Just seeing if Beeminder works for bringing me back on track. If you read this, please support me or give me a like or a comment or however it works on here. Obviously social support will increase the chances of success. I’m getting pretty bad with personal integrity, ie. sticking to any plan whatsoever. Therefore my metric is getting 3 things done per day on my Trello board which is set up in the format of Tony Robbins’ RPM. Chunking tasks. TheDuchess is one of the fun names I have for one of my roles (purposes) in life which is to be the female version of the Duke Kahanamoku, the greatest waterman that ever lived. Obviously I’ll never reach Olympic swimming greatness and introduce surfing to the rest of the world but that isn’t the point, it’s more the mental attitude and personality that I’d like to adopt. Commitment to being fit for the ocean and contributing to the community through surf lifesaving. However, this is only one of the several roles (purposes) I have on my Trello board.
The RPM has you giving groovy names to all your roles. A couple of my other names are Barefoot Babe (of Scott Pape’s Barefoot Investor) and Domestic Goddess. I have a total of 9 roles / goals / purposes in life… all with groovy names.
I hope to use this journal to remind myself of why I’m doing the Trello tasks and to stay on track if I’m about to veer off. Initially my WHY is that I’d like to feel fulfilled from day to day.
Oh thank you zedmango! RPM is Rapid Planning Method or Results Purpose Massive action plan. You just write down all the things on your to-do list and group them into themes. This is called “chunking”. Usually it ends up like: career, relationships, health, etc etc. So if you end up with a chunk of tasks and it’s all housework chores, you give yourself a groovy name to make it fun, like Domestic Goddess. I’m trying to buy a property so I call myself Property Mogul. I have a boyfriend & a dog I love so that list is called The G-GOAT & Furmum… short for greatest girlfriend of all time. Then I have Supergeek as I strive to be the geekiest scientist ever. Then Automated Income Architect for my online business activities. Then I have Fun Fun Fun and Relaxation. My problem is I get stuck in the YouTube and Facebook rabbit hole possibly all day and don’t even get done the things I truly enjoy like watching a movie or reading a book. I’m really hoping this method works to save me from the rabbit hole. I have $5 on the line.

■ **Work to do**
1. In the post about planning with Beeminder and Trello, why does the writer give groovy names to the chunks of tasks on the Trello board? Answer in one to three sentences.
2. According to the Beeminder post, what does the "G-GOAT" in the writer's role name stand for?
3. Continue the post about planning with Beeminder and Trello from the point where it ends, keeping the writer's voice.

■ **Provided data**
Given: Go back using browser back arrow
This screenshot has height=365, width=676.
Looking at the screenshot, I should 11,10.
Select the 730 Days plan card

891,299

■ **Results in order**
1. The writer gives the chunks groovy names to make the tasks fun. A chunk made up entirely of housework chores, for example, becomes Domestic Goddess.

2. It is short for "greatest girlfriend of all time."

3.
Oh my gawd. I spent literally the entire day down the rabbit hole. Texting texts that will never be texted. I don’t want to talk about it in detail. What the heck is this behaviour? How will I guarantee this won’t happen tomorrow? Thank goodness for the Beeminder grace period. I’ll get this behaviour sorted out. Admittedly I have a history of addictive behaviour and I’m not going to try to fix that because it allows me this thing called hyperfocus which I can apply to big tasks like doing a post-grad university degree or doing an ironman triathlon. Things that take years of focus to do. I’ll figure this out. I have to. I just have to remember how I did it last time.
Much better day today. I downloaded a giant countdown timer on my iPad and had it countdown the time until the end of the day and also until I finish up at my current job which is about 109 days. That puts things into perspective. I’m going to do a quick 5 min style journal.
I’m grateful for 1) coffee out with my dog and having her sit there quietly and not disrupt anyone 2) new ski erg at the gym 3) boyfriend who did not freak out when I bought us a “couples will kit”. Things I could have done better today. 1) Maybe done a bit more food prep 2) started the financial folder 3) not dicked around with browser & YouTube. Things I did well 1) started straight on my tasks without even having breakfast 2) high fiving at the gym 3) keeping out of the surf when I don’t need to be in there 4) Did many things I enjoyed. Tomorrow I have swimming squad, cyclone Oma approaching, night shift, a giant hole on the street outside my house, Crossfit Open announcement. I’d love to make a start on my financials folder amd will, list all my debts and exactly how much they are and figure out a way to pay them. Also any anticipated expenses like car-related costs. It would also be great if I knew what my future career was going to be. Beeminder tasks done for the day I believe. I’m going to make a slight modification. Instead of 3 Trello tasks per day, I’m going to go for 15 tasks per week. I must must must do my transfusion survey tomorrow. As the champion of RCPA scheduling, supergeek scientist, it would be against my constitution to miss this QA deadline.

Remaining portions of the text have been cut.